■ **Exercise instructions**
Transcribe the entries below word for word, beginning at the line with "Screen dimensions: 1000x500" and stopping after the line with "Task: Tap the Case Vocative row"; drop all pictures.

■ **Information shown**
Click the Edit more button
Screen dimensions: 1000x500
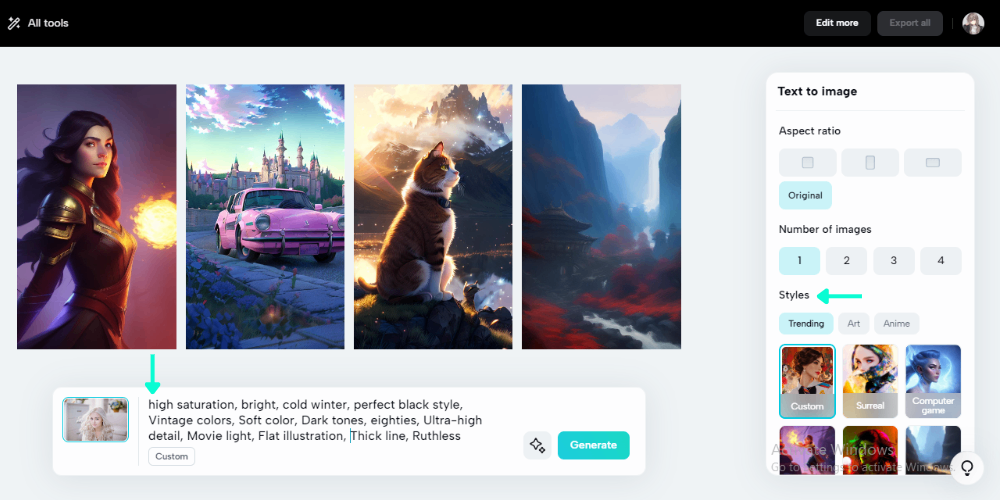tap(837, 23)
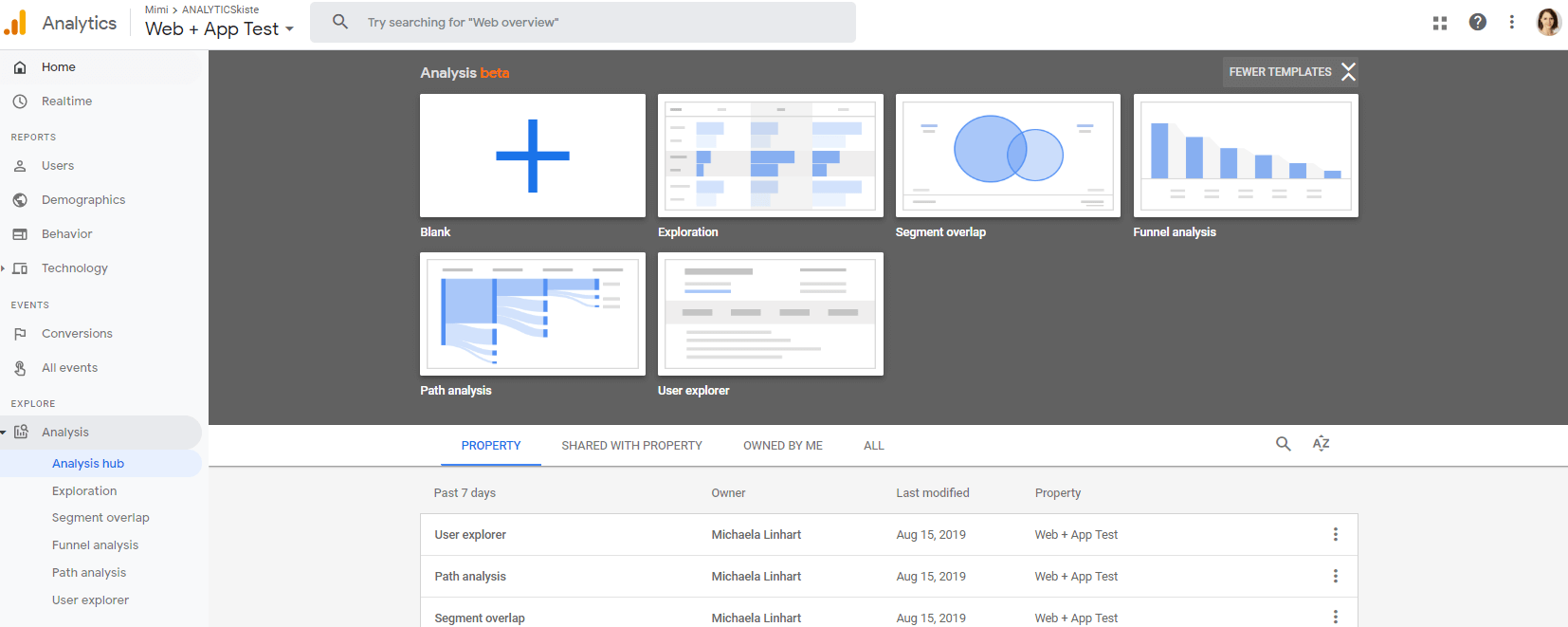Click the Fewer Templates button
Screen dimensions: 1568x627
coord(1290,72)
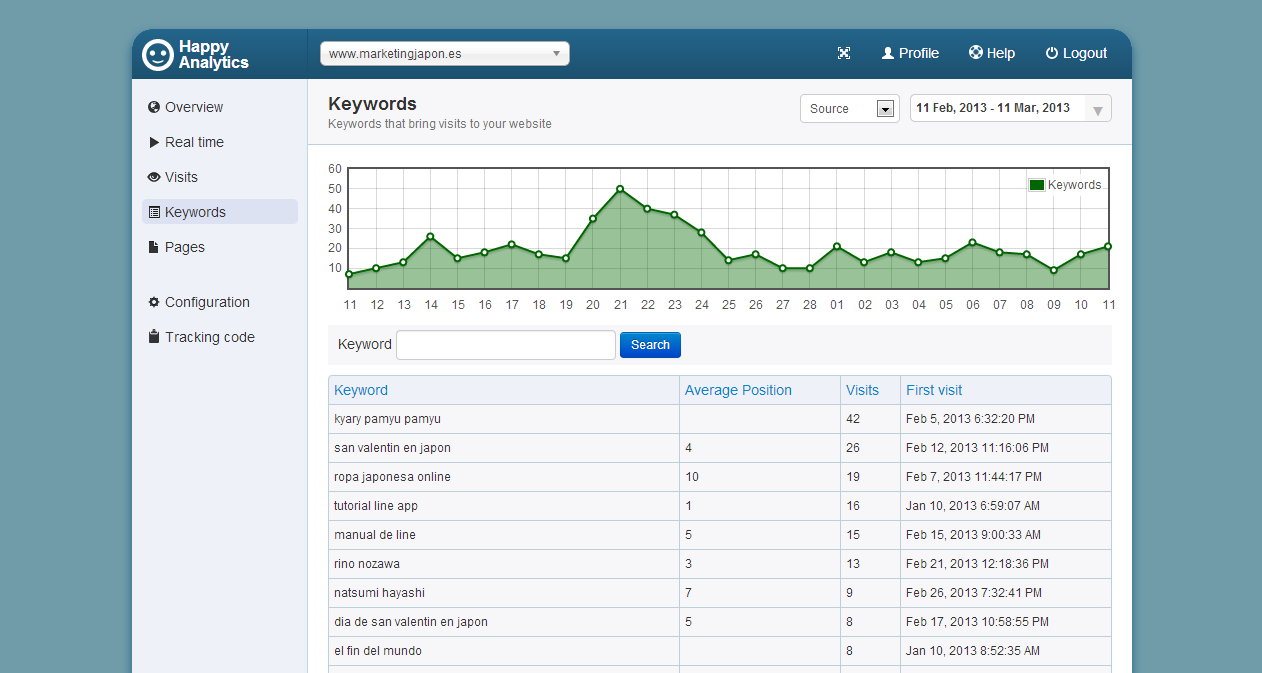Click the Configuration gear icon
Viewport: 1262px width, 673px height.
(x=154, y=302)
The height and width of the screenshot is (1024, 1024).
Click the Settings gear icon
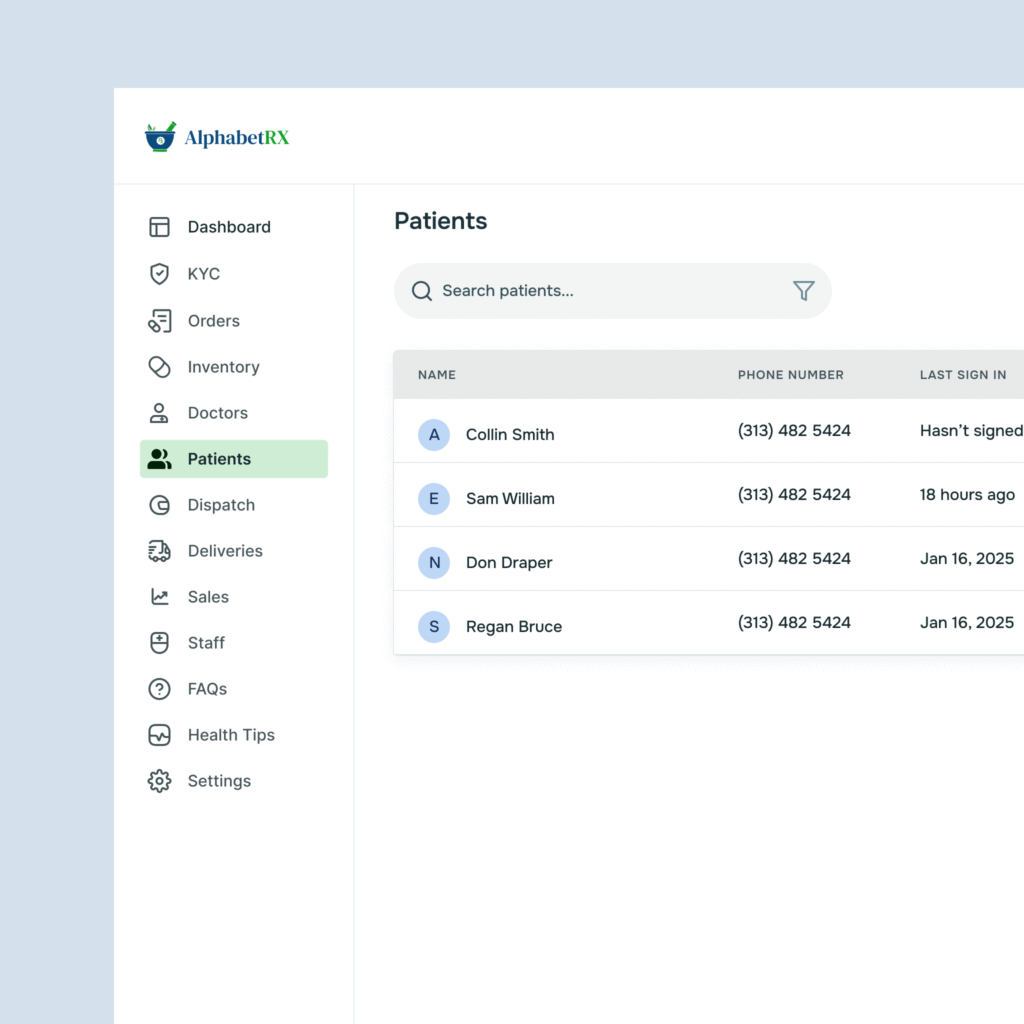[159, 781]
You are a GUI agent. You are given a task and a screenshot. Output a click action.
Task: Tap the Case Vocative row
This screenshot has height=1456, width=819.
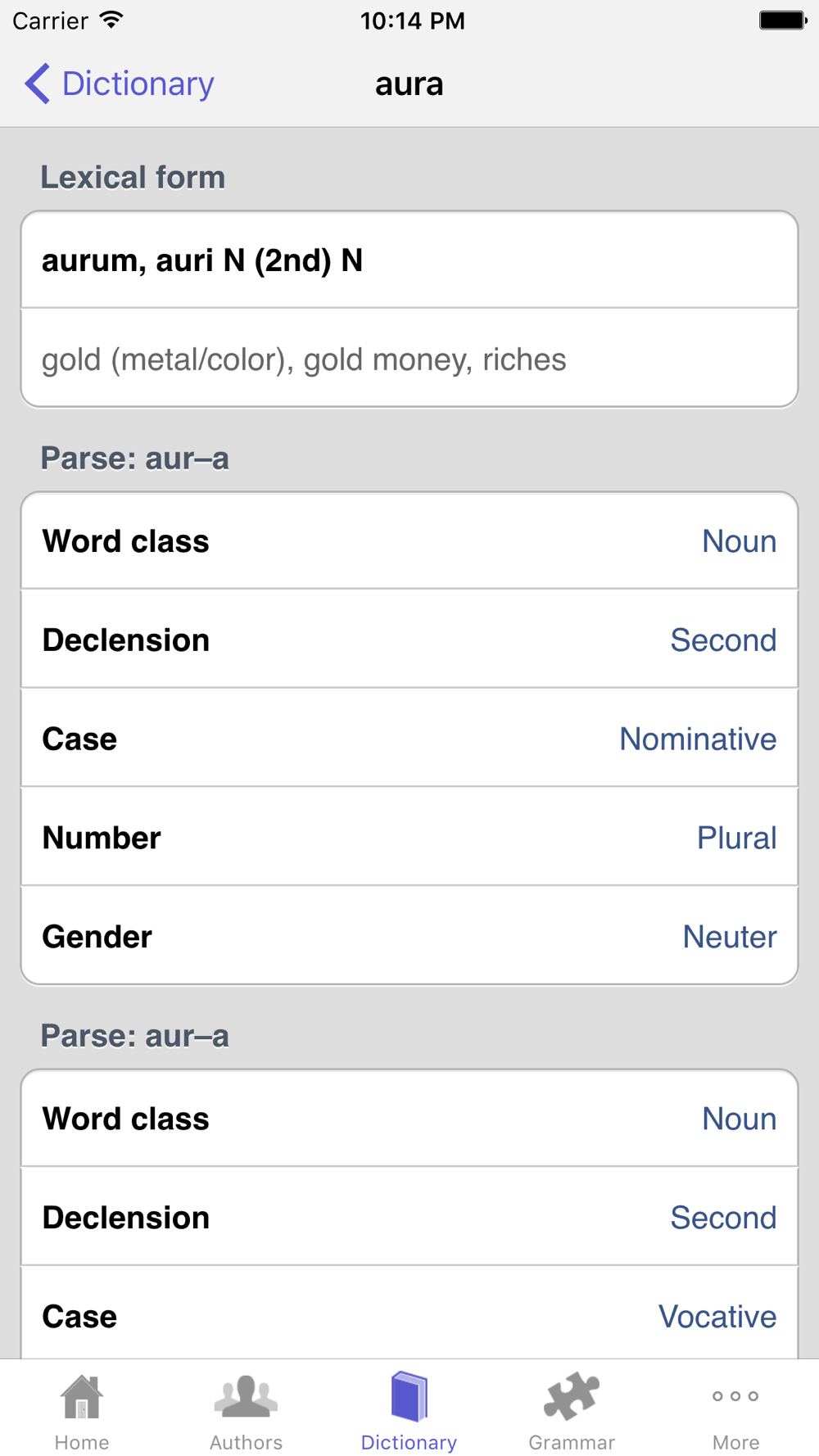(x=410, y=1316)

* * *

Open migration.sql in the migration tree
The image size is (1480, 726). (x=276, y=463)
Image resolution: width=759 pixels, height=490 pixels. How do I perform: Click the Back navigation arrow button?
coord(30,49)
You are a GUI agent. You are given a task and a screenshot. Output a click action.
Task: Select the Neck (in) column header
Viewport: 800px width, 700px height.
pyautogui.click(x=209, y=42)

■ **Solution below**
Screen dimensions: 1000x500
tap(837, 23)
Click the Fewer Templates button
Screen dimensions: 1568x627
coord(1290,72)
Click the Configuration gear icon
Viewport: 1262px width, 673px height.
(x=154, y=302)
The height and width of the screenshot is (1024, 1024).
Click the Settings gear icon
[159, 781]
You are a GUI agent. You are given a task and a screenshot. Output a click action.
Task: Tap the Case Vocative row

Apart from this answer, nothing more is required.